Sebbene siano evidenti dei punti di contatto con The Vanishing of Ethan Carter e – spiega lo sviluppatore – con Amnesia, il titolo di Guzzo vuole intraprendere la propria strada, pur rimarcando l’importanza di una fonte d’ispirazione inesauribile come Lovecraft. 
Nella porzione di gioco messa a disposizione, il protagonista doveva avventurarsi lungo un’area boschiva alla ricerca di una baita in cui passare una giornata in piena tranquillità, lontano dal mondo civilizzato. Tutto molto sereno e rilassante, per i primi cinque minuti, a contatto con la natura rigogliosa e la quiete che solo la natura sa regalare; ma dopo aver raggiunto la baita ed essere uscito per riempire un secchio d’acqua, sulla strada del ritorno il vostro alter ego si ritrovava davanti a una sorta di enorme sfera argentata di un materiale indefinibile, che emanava effluvi gassosi e non prometteva niente di buono.
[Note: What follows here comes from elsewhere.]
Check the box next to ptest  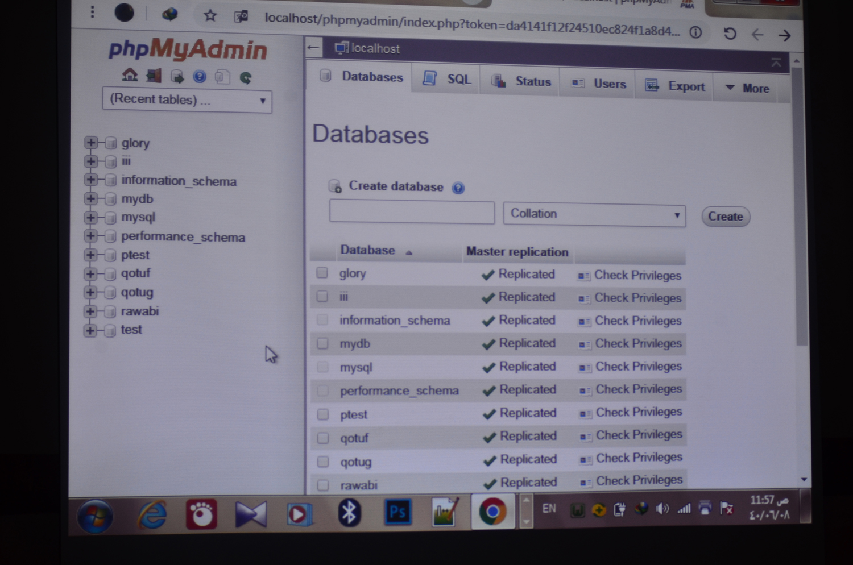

Toccandola, per qualche motivo che non vediamo l’ora di scoprire, si veniva trasportati in una dimensione dove tutto assumeva contorni oscuri, cupi e inquietanti. 
Non c’è stato modo di vedere nessuna creatura, né tantomeno si possono fare previsioni su quali saranno le minacce da cui dovremo scappare. Di certo c’è però l’impossibilità di potersi difendere con delle armi: al contrario, bisognerà fuggire e usare l’ambiente circostante a proprio vantaggio, esattamente come accade in molti survival horror classici, ma (così promette Guzzo) con una IA impegnativa a cui far fronte. Inoltre, l’uso della lanterna permetterà di rischiarare il cammino, ma consentirà al contempo ai nemici di scorgervi con più facilità.
L’altro elemento di rilievo su cui verrà posto l’accento – oltre all’esplorazione –  è la risoluzione dei puzzle attraverso il ritrovamento di indizi e oggetti da utilizzare. Nella demo, ad esempio, a un certo punto ci trovavamo all’interno di una gabbia, e se non avessimo visto il sasso poco distante dalle sbarre che ci imprigionavano, non avremmo potuto in alcun modo spaccare il lucchetto e proseguire. Tutto molto semplice, senz’altro, ma dà perlomeno un’idea parziale di cosa ci aspetterà nel gioco completo.
Il mistero della landa
Sebbene nel gioco completo la mappa sarà enorme, con cimiteri, paludi, grotte ed edifici da esplorare, già dalla demo era apprezzabile la grandezza dell’area disponibile, tenuta insieme idealmente da alcune zone d’interesse tra cui fare la spola. In tal senso, affidarsi al CryEngine è stata un’ottima scelta e siamo certi che garantirà ottimi risultati, anche se va ammesso che al momento si nota lo stacco tra gli ambienti esterni più rifiniti e quelli interni, che risultano un po’ più spartani. Ciononostante, la resa visiva attuale è già una cartina al tornasole di quello che sarà il lavoro finale, che si avvantaggerà della fotogrammetria per inserire all’interno del gioco edifici e oggetti reali. 
Molto buona è anche l’atmosfera, arricchita da suoni ambientali e musiche sempre calzanti, in grado di sottolineare i momenti in cui la tensione diventa palpabile. E non mancano nemmeno alcuni riferimenti – palesi e non – che gli amanti dello scrittore di Providence apprezzeranno senz’altro.
Naturalmente, dopo solo una ventina di minuti di demo è presto per esporsi e dare giudizi sommari, ma il modo in cui si concludeva la versione di prova e la maniera in cui veniva presentata la vicenda su schermo è riuscita senz’altro a incuriosire a e fungere quasi da prologo alla storia che verrà. Una storia carica di mistero, dove bisognerà venire a capo di una vicenda dai toni foschi e sfuggenti, imprevedibile almeno quanto il risultato finale di quest’opera coraggiosa, che vuole e sa come osare.

– Buona atmosfera

– La storia incuriosisce ed è carica di mistero

Il progetto di Alessandro Guzzo, factotum e sviluppatore unico di The Land of Pain, dimostra di avere diversi elementi d’interesse per gli amanti degli horror. Nonostante prenda spunto da alcuni classici moderni, presenta in effetti alcune unicità che potrebbero differenziarlo dalla miriade di titoli del genere senza identità. In attesa di saperne di più su questo progetto italiano (in arrivo in un periodo imprecisato di quest’anno), vi consigliamo di provare con mano la demo pubblica per capire se possa fare al caso vostro.